$X^2Y^2-Z^2(X^2+Y^2)=0$ is rational

Question

I'm trying to verify whether or not the curve $X^2Y^2-Z^2(X^2+Y^2)=0$ is rational.

I've verified that the only singularities are $(0:0:1),(0:1:0), (1:0:0)$, which are all ordinary with multiplicity $2$, so we can use the formula $g=\frac{(d-1)(d-2)}{2}-\sum_{P\in C}\frac{m_P(m_P-1)}{2}$. Then: $$g =\frac{(4-1)(4-2)}{2}-3\frac{(2)(2-1)}{2}=3-3=0$$

(hopefully this is correct)

So we've concluded the curve is rational. But I can't see any obvious way to find a birrational map between the curve and $\mathbb{P}^1$. Is there some kind of heuristic to find this map?

Answer 1

The other posts have given solution, but they have not explained a general method by which a problem of this kind can be solved. This is what I do here.

The method is to take the system of all a $2$nd or $3$rd degree curves (I take all $2$nd degree curves) and require that they pass through all the multiple points that you have given. So so take a quadratic curve $$dx^2+ey^2+fz^2+axy+bxz+cyz=0$$ and if this passes through the three given singular points then $d=e=f=0$ so we have the linear system of curves $$axy+bxz+cyz=0$$
Now a $2$nd degree curve and a $4$th degree curve intersect in $2\times 4=8$ points. The intersections at the singular points accounts for $6$ points of intersection, since they are all double points. This leaves $2$ more points of intersection. Now pick a further point, require that the quadratic curve passes through that point. Then there is one free point (because $g=0$), and by solving for this point you get a birational map.
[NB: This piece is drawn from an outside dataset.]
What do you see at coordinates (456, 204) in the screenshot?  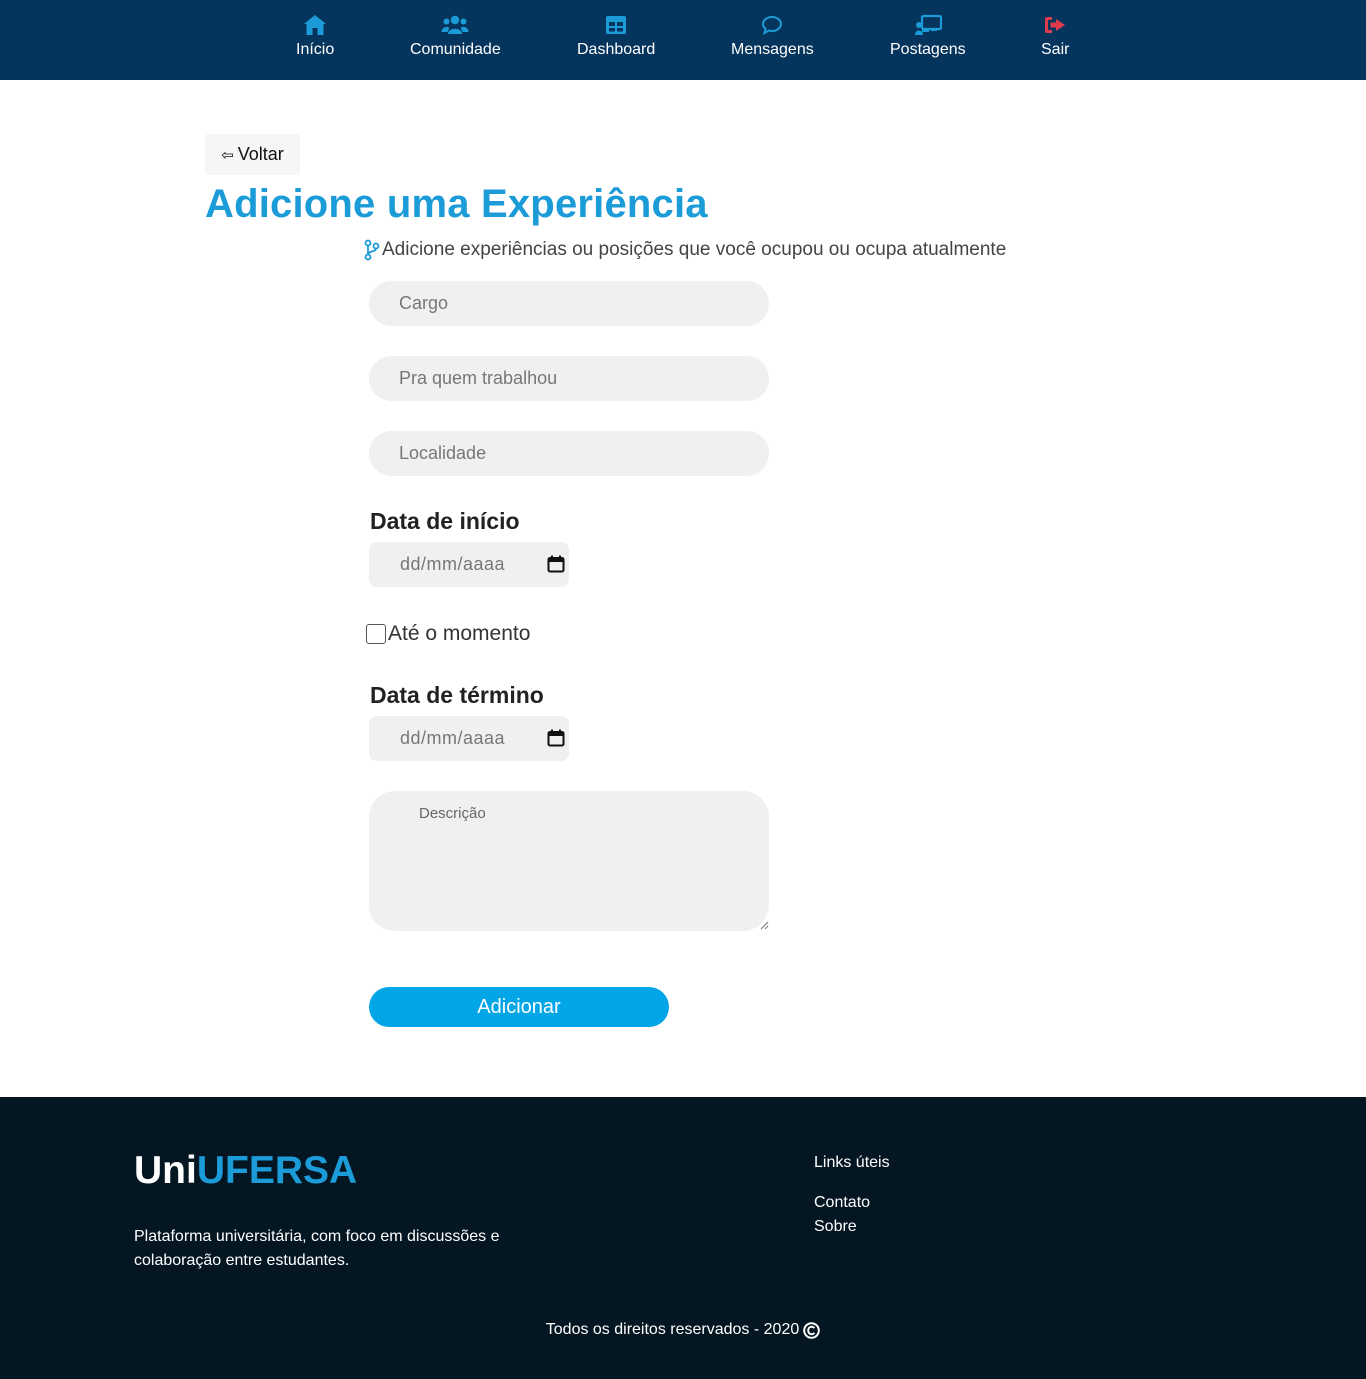 I see `page-title: Adicione uma Experiência` at bounding box center [456, 204].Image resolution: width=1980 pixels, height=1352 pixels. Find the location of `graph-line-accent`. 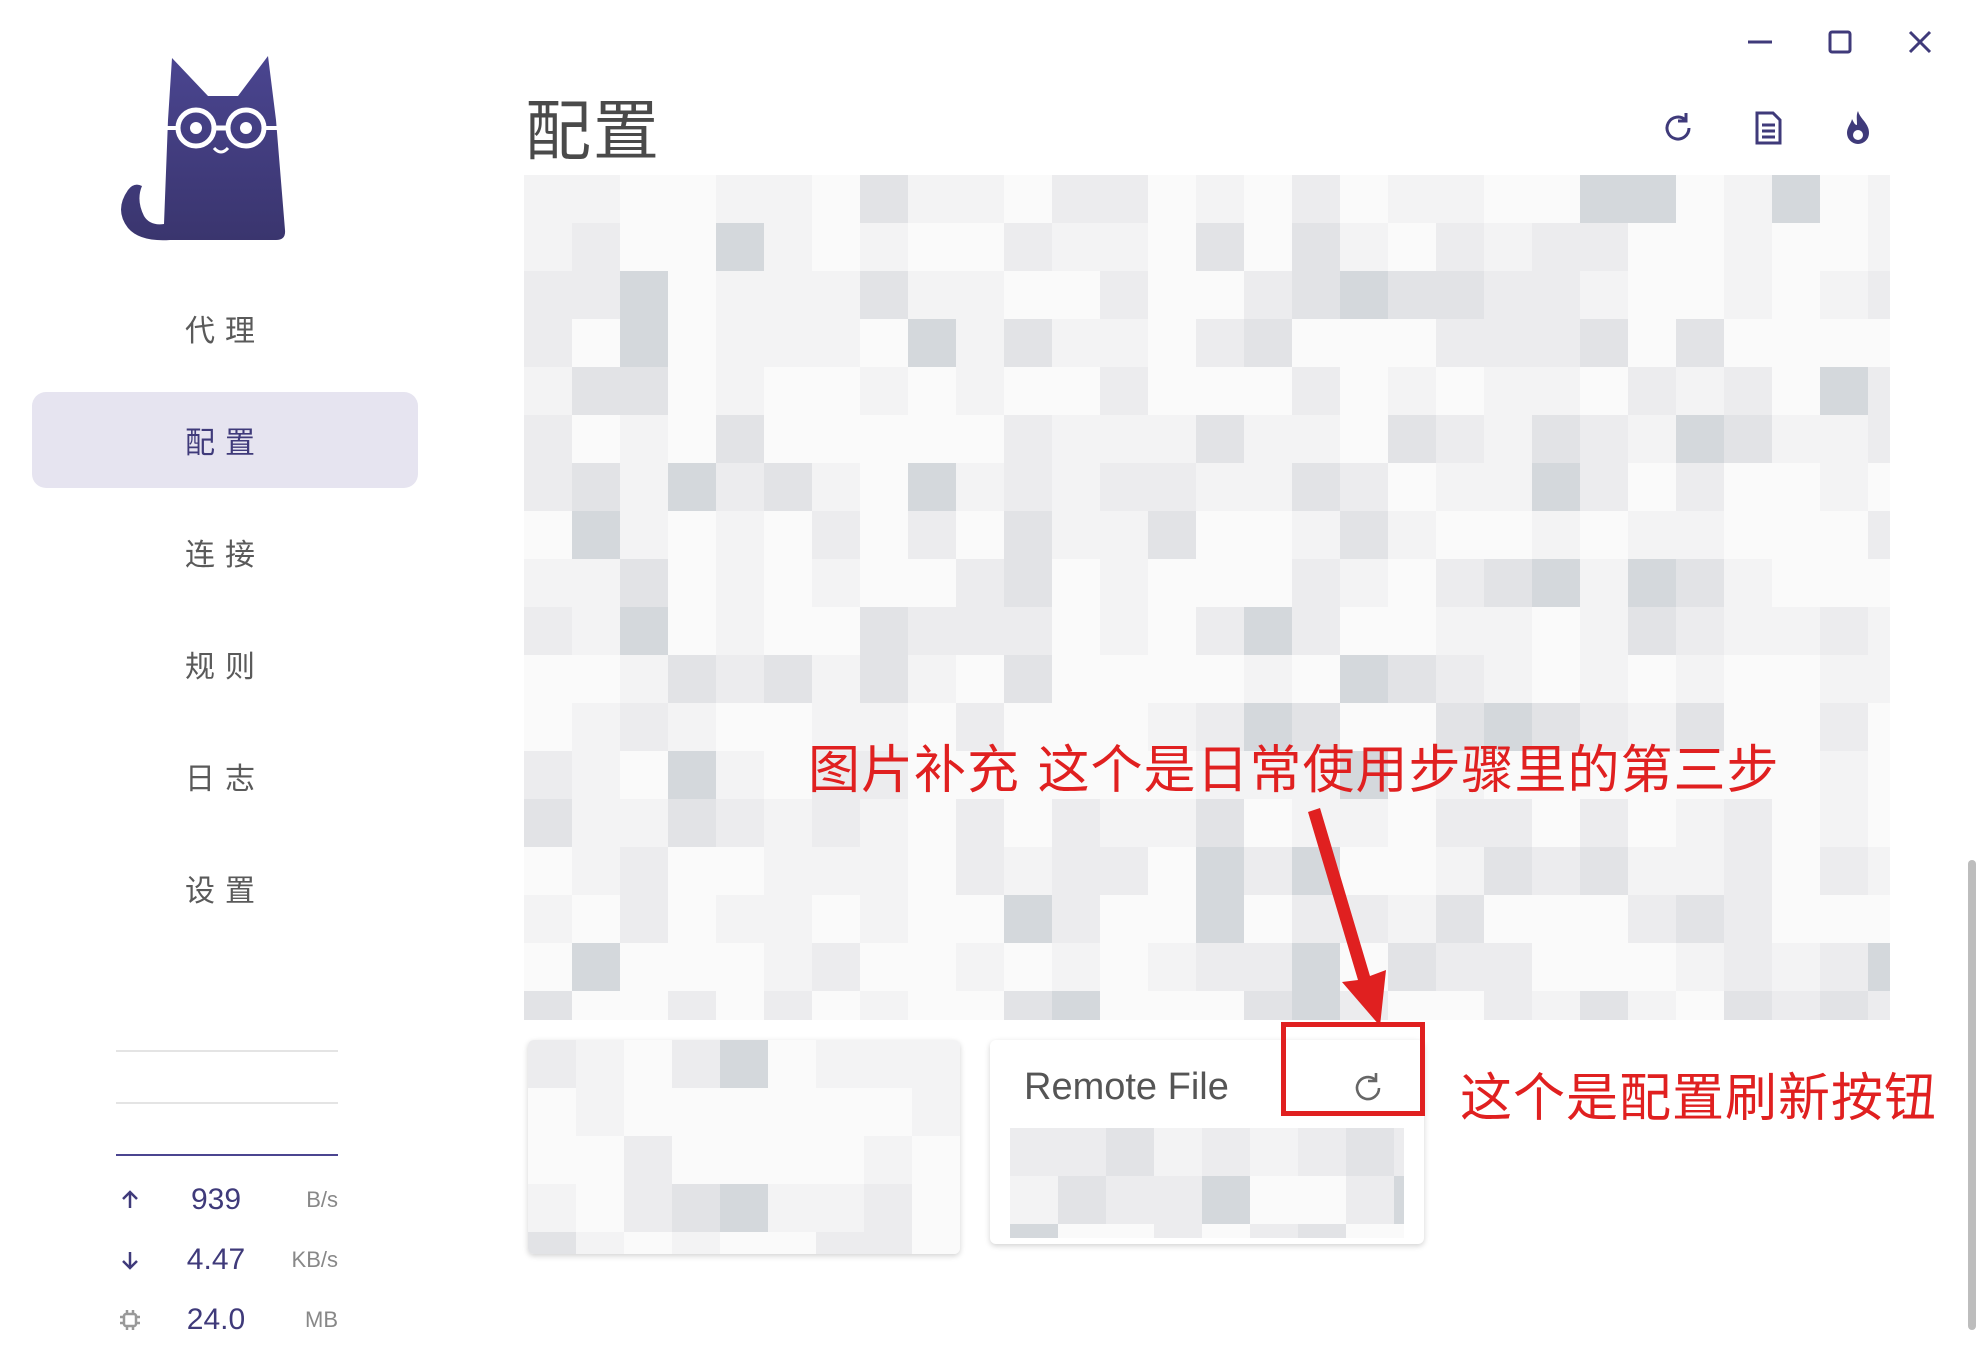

You can pick any point, but if you pick a finite point you get a lot of algebra (which all works out, amazingly enough, if you really want to test the theory you should do this) however the nicest results are obtained by chosing an infinite point, and as they are already taken I will say that the quadratic curve has an intersection of multiplicity $3$ at $[0,1,0]$. The tangents to the original curve at this point are given by $$x^2-z^2=(z+x)(x-z)$$ and I shall thus arbitrary say that the quadratic is tangent to $z+x$, this means that $z+x$ divides $ax+cz$, and thus we have $a=c$ so our linear system is given by

$$axy+bxz+ayz=0$$ or since multiplication by constant doesnt matter I write it as

$$xz=t(xy+yz)$$ so now this curve and the original $$x^2y^2=z^2x^2+z^2y^2$$
must have one further point in common for which I solve in affine form

$$x=t(xy+y)$$ $$x^2y^2=x^2+y^2$$

to get

$$x=\frac{1+t^2}{1-t^2}\ \ y=\frac{1+t^2}{2t}$$ where of course $$t=\frac{x}{y(1+x)}.$$

And this is our birational map, written in affine notation.

(Of course, your curve is just the image of the circle under the quadratic involuion $[x,y,z]\mapsto [yz,xz,xy]$)

Answer 2

There is an affine model $x^2+y^2=x^2y^2$, that is $$\left(\frac{x}{y}\right)^2=x^2-1.$$ Let $u=x/y$, then we get a birational equivalence to the conic $$u^2=x^2-1.$$

Answer 3

There is a map from $\Bbb P^1(\Bbb C)$ given by $[u : v] \mapsto [2uv(u²-v²) : -2iuv(u²+v²) : (u²-v²)(u²+v²)]$

The preimages of the nodes are the three pairs $([0:1],[1:0]),([1:1],[1:-1]),([1:i],[1:-i])$ and otherwise, the map is injective.